-- Your objective --
This task calls for copying every line of the records that includes the word "under".

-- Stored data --

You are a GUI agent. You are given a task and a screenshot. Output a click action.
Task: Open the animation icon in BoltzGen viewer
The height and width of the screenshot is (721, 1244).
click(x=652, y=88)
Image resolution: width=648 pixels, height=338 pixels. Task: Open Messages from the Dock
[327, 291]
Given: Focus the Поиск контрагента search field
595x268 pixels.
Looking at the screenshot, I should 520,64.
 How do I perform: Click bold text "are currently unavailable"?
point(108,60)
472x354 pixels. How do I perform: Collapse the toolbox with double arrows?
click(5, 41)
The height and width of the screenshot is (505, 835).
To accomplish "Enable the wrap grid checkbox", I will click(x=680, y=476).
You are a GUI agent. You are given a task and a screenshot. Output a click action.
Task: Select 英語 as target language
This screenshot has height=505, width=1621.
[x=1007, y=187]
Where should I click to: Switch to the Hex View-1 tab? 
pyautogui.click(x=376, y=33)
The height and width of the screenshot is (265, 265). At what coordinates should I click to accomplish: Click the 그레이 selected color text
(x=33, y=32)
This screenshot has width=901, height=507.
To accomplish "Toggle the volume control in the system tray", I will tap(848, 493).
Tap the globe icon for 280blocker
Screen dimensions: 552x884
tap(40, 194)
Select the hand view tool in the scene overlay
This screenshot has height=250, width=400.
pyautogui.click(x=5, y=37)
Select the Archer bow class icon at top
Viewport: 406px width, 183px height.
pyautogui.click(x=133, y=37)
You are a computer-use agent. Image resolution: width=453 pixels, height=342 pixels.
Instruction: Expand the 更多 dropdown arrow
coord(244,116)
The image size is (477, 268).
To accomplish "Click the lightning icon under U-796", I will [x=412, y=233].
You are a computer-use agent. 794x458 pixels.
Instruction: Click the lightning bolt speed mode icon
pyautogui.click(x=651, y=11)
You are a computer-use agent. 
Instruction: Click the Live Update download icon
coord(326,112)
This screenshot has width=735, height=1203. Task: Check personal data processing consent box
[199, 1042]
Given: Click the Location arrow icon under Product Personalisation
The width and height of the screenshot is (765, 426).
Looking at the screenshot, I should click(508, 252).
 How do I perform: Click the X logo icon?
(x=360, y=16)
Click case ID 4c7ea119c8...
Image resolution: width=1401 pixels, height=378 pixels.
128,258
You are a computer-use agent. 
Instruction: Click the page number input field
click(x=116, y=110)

-- Exercise result --
To accomplish "Click the lightning icon under U-796", I will [x=412, y=233].
Given: Click the Location arrow icon under Product Personalisation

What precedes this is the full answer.